Uzmanı açıkladı. Her prostat büyümesi kanser değildir

Uzmanı açıkladı. Her prostat büyümesi kanser değildir
Toplumda sıkça bilinenin aksine her prostat büyümesinin kanser olmadığı bildirildi.

İHA’nın haberine göre; Dr. Turgut Noyan Uygulama ve Araştırma Merkezi Üroloji Anabilim Dalı Öğretim Üyesi Prof. Dr. Sezgin Güvel, prostatın; idrar kesesinin altında, idrar borusunu çevreleyen, tüm erkeklerde bulunan bir salgı bezi olduğunu dile getirdi.

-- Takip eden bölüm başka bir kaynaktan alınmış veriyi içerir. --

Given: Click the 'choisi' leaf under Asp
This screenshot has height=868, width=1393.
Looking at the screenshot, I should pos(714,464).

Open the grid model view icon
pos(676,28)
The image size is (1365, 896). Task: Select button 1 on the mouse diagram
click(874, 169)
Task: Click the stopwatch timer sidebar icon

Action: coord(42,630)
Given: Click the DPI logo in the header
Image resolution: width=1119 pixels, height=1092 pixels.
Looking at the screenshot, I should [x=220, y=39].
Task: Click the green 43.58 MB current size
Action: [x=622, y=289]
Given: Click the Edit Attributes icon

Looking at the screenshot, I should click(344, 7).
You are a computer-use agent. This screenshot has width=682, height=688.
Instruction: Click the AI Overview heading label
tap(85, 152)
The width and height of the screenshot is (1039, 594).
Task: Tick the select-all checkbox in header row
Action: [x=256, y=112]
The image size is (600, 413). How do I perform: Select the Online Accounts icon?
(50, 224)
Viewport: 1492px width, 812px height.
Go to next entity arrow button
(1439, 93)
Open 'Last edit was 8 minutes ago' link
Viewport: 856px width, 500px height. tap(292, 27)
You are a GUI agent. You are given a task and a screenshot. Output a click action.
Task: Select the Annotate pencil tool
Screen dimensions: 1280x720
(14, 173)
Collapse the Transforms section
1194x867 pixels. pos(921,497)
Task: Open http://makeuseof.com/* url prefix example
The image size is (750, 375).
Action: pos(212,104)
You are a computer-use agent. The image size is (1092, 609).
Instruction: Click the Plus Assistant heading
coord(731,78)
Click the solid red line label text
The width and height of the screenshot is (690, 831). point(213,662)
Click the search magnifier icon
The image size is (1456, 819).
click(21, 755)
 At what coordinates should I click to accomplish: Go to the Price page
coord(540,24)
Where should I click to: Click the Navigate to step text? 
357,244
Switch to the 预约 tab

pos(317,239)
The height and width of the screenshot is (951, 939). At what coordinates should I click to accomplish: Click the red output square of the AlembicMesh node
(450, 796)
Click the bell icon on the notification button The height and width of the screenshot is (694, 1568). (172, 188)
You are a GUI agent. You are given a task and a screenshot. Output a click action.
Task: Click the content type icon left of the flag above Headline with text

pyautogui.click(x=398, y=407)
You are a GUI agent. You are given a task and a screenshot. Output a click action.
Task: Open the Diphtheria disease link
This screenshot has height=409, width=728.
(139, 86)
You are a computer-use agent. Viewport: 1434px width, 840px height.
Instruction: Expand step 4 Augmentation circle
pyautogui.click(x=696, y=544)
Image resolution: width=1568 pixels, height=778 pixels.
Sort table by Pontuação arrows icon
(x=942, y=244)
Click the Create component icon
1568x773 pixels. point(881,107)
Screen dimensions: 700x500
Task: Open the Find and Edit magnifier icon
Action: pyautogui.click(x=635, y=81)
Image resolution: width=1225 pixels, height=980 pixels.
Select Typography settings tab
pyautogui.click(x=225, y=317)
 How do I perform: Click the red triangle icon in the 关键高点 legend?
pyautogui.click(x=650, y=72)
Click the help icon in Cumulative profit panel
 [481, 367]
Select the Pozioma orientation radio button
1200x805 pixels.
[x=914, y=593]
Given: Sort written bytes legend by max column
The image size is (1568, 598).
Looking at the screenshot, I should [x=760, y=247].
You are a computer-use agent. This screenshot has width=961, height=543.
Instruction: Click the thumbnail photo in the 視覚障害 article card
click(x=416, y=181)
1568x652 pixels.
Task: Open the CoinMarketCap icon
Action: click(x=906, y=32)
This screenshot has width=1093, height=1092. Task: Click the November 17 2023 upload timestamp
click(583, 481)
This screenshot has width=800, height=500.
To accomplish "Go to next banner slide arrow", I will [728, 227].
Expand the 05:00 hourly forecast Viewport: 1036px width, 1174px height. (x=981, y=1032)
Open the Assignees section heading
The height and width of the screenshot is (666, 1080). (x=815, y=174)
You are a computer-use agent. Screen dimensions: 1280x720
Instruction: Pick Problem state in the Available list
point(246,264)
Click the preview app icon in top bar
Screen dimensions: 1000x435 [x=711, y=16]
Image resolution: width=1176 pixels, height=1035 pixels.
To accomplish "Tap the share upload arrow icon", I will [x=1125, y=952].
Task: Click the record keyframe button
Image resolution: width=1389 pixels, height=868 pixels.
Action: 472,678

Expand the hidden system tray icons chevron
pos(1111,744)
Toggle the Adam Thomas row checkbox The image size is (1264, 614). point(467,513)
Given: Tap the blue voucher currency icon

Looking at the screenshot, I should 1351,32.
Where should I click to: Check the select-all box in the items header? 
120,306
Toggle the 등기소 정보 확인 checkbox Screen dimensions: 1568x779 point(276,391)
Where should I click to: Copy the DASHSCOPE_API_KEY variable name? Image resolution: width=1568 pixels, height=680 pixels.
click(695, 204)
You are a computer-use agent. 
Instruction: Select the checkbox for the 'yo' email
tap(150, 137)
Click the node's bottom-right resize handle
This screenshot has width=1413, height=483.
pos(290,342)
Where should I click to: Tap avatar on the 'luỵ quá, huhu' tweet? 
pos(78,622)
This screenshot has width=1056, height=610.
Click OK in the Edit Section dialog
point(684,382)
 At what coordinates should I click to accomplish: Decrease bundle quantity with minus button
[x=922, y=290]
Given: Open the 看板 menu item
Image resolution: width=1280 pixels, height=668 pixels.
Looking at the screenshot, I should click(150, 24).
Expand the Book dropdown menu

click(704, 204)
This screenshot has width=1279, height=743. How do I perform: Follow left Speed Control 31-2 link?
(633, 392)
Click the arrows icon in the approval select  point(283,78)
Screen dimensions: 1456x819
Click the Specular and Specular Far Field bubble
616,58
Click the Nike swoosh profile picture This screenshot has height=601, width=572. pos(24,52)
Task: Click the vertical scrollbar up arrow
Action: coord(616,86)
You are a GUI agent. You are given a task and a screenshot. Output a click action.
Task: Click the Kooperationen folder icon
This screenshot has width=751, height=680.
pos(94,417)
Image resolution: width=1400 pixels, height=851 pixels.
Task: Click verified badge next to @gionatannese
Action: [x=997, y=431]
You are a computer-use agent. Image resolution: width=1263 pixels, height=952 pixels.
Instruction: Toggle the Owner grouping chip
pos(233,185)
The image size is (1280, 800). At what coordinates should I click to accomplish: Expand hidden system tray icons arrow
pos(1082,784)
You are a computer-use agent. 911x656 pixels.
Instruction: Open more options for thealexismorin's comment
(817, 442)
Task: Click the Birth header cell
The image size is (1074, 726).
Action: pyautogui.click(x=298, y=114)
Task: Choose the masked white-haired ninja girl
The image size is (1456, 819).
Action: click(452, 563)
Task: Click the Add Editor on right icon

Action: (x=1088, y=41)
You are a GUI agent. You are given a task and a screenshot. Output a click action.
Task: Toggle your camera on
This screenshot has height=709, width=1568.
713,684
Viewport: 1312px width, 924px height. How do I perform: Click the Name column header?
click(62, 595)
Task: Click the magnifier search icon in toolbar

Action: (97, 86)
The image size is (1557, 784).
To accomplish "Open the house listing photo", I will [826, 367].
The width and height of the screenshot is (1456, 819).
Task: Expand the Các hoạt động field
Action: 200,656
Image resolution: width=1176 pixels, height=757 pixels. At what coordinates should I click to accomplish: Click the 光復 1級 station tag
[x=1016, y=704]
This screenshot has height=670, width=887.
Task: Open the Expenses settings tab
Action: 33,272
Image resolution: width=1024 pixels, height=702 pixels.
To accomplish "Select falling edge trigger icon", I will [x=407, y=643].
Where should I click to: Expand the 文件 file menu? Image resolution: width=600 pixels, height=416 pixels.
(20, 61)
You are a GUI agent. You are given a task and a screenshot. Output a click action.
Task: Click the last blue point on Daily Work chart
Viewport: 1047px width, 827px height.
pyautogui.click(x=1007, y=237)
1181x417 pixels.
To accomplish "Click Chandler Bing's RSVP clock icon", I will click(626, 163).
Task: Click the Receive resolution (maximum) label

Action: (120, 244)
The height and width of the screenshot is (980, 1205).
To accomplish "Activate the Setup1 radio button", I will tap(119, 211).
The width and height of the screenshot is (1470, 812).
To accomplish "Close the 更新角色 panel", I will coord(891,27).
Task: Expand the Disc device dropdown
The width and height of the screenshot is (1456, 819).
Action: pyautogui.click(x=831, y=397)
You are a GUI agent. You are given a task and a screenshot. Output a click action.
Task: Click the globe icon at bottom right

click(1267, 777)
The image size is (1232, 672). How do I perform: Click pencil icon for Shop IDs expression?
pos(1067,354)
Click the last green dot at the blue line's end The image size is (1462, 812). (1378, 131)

Salgısının, sperm kalitesi için oldukça önemli olduğunu vurgulayan Prof. Dr. Güvel, 40’lı yaşlardan sonra kişiye göre farklılık göstermekle birlikte, prostat bezinde büyümenin başladığını vurguladı.

Toplumda sıkça bilinenin aksine her prostat büyümesinin kanser olmadığını vurgulayan Prof. Dr. Güvel şunları ifade etti:

“İyi huylu prostat büyümesi ile prostat kanseri birbirinden tamamen farklı iki hastalıktır. Yaşlanmaya bağlı olarak ortaya çıkan bazı biyolojik ve hormonal değişikliklerin etkisiyle birlikte; genetik, çevresel faktörler de prostatın büyümesine sebep olabilmektedir. Prostatın büyüklüğü ile oluşturduğu şikâyetler orantılı değildir. İdrar kanalında oluşturduğu tıkanıklığın derecesine göre farklı yakınmalara neden olur”

“40''LI YAŞLARDAN SONRA DÜZENLİ KONTROL YAPILMALI”

Prostat büyümesinin idrarda zorlanma, idrar yapmaya rahat başlayamama, kesik kesik yapma, idrar kuvvetinin çok az olması, çok uzun süre tuvalette kalma, idrar yaparken yanma, sık idrara çıkma, idrar için gece uyanma gibi belirtilerinin olduğunu ifade eden Prof. Dr. Sezgin Güvel, “Prostat bezinin yol açtığı tıkanıklık derecesine bağlı olarak; bu belirtilerin biri veya hepsi hastada görülebilmektedir. Birçok erkek bu şikayetleri yaşlanmanın doğal sonucu olarak düşünerek doktora gitmek için geç kalmaktadır. Bu sebeple biz 40 yaşını geçen her erkeğe prostat büyümesini kontrol ettirmesini tavsiye ediyoruz. Bu aynı zamanda prostat kanserinin erken tanısı için de önemlidir” dedi.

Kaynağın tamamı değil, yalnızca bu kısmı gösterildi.